*WHAT TO DO:*
1 > In the Stanislav Redens biography, in what year did Redens begin working in metallurgy?
2 > Pick up the Stanislav Redens biography after its last sentence and carry it forward.

*TEXT:*
## start
Stanislav Frantsevich Redens (, ; May 17, 1892 – January 21, 1940) was a Soviet NKVD official, one of those responsible for conducting mass repressions under Joseph Stalin. Redens was himself executed in 1940, after being arrested at the end of the Great Purge in 1938.

Early life 
Born to a Polish worker’s family in Tykocin in the Łomża Governorate of the Russian Empire, Redens received a limited education and began working in metallurgy in 1907. A Bolshevik since 1914, he was briefly mobilized into the army during World War I but was soon demobilized and returned to political activity in time for the 1917 Russian Revolution.

Career 
Redens began to work for the newly established Cheka in 1918, amid the Russian Civil War. He was energetically involved in dekulakization in Ukraine, serving as the head of the Odessa Cheka. Redens held important positions in the Crimean GPU in 1922-1923.
## end
*RECORD EXCERPTS:*
## start
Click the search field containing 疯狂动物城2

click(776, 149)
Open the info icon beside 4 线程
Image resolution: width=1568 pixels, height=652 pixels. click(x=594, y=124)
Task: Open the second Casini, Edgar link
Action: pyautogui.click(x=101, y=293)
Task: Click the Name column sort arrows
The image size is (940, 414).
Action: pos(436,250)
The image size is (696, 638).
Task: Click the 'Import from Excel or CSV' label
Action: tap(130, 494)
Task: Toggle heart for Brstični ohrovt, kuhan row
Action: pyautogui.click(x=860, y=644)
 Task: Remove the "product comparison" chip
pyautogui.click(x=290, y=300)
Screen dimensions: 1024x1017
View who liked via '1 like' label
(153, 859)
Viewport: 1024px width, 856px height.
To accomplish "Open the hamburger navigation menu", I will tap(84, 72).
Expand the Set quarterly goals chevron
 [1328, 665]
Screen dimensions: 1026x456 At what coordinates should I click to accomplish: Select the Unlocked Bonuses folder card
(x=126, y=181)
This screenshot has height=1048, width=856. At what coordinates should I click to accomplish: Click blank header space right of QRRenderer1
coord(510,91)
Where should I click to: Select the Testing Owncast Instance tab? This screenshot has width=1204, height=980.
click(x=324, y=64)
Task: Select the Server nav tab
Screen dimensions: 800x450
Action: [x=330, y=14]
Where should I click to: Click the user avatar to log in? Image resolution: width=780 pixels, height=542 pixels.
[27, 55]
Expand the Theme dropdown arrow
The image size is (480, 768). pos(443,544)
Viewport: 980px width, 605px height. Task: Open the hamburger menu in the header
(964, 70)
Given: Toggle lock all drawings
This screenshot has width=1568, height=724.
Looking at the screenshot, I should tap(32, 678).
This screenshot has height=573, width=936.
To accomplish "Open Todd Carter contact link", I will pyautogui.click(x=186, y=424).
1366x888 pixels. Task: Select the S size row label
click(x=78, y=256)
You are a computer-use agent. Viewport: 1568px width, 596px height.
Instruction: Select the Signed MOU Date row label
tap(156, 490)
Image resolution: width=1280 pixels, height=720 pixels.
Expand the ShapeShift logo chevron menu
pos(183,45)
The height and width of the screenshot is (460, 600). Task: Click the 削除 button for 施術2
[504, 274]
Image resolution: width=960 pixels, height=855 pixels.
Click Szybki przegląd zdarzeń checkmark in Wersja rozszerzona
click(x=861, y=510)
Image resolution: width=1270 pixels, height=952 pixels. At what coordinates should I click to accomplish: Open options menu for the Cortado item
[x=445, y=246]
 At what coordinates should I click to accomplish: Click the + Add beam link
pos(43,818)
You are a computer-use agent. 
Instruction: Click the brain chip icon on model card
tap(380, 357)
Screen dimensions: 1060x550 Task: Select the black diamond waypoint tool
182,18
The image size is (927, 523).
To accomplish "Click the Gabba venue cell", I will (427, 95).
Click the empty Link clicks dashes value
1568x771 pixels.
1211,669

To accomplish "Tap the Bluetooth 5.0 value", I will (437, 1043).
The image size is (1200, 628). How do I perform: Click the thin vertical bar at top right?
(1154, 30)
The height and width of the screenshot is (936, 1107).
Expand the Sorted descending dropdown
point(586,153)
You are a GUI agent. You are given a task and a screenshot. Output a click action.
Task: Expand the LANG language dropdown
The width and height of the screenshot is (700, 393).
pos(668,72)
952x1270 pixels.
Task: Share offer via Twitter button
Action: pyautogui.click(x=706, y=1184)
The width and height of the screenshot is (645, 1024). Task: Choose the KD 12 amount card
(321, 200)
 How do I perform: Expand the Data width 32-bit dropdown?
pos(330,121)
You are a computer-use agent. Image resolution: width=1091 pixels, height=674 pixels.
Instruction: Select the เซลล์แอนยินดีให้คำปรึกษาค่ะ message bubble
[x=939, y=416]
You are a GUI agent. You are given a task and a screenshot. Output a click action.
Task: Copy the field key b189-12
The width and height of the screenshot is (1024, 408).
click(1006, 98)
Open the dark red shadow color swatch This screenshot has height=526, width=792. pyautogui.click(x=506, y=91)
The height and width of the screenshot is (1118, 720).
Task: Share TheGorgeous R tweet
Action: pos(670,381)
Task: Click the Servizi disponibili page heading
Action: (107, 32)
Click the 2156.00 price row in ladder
## end
*RESULTS OF THE EXERCISE:*
1 > 1907

2 >
Though made a chief of the Transcaucasian GPU in 1928, Redens was gradually sidelined by his own deputy Lavrenty Beria. In 1931, he was appointed the OGPU head in the Byelorussian SSR and then in the Ukrainian SSR. During his tenure in Ukraine, Redens gained fame for crackdown on farmers, which contributed to the Holodomor, the starvation of millions of Ukrainians as part of a larger famine across the Soviet Union. In January 1933, he was recalled to Moscow and placed in charge of the NKVD units in the Moscow Oblast where Redens spearheaded purges following Sergey Kirov assassination in 1934. 
 
Redens was elected to the Supreme Soviet of the Soviet Union in 1937 and appointed as People's Commissar for Internal Affairs of the Kazakh Soviet Socialist Republic in 1938. He was arrested on charges of being a member of “Polish subversive-spying group” in November 1938 and shot in January 1940. He was rehabilitated under Nikita Khrushchev in 1961.

Personal life 
Redens was married to Anna Sergeyevna Alliluyeva (1896–1964), sister of Stalin’s second wife Nadezhda Alliluyeva, also an Old Bolshevik and former Cheka officer who spent 6 years in prison under Stalin. Their son, Vladimir Alliluyev (Redens) (born 1935), published, in 1995, his memoirs "Chronicle of a Family" which advocated Russia's return to Stalinism and was condemned by Stalin’s daughter Svetlana Alliluyeva.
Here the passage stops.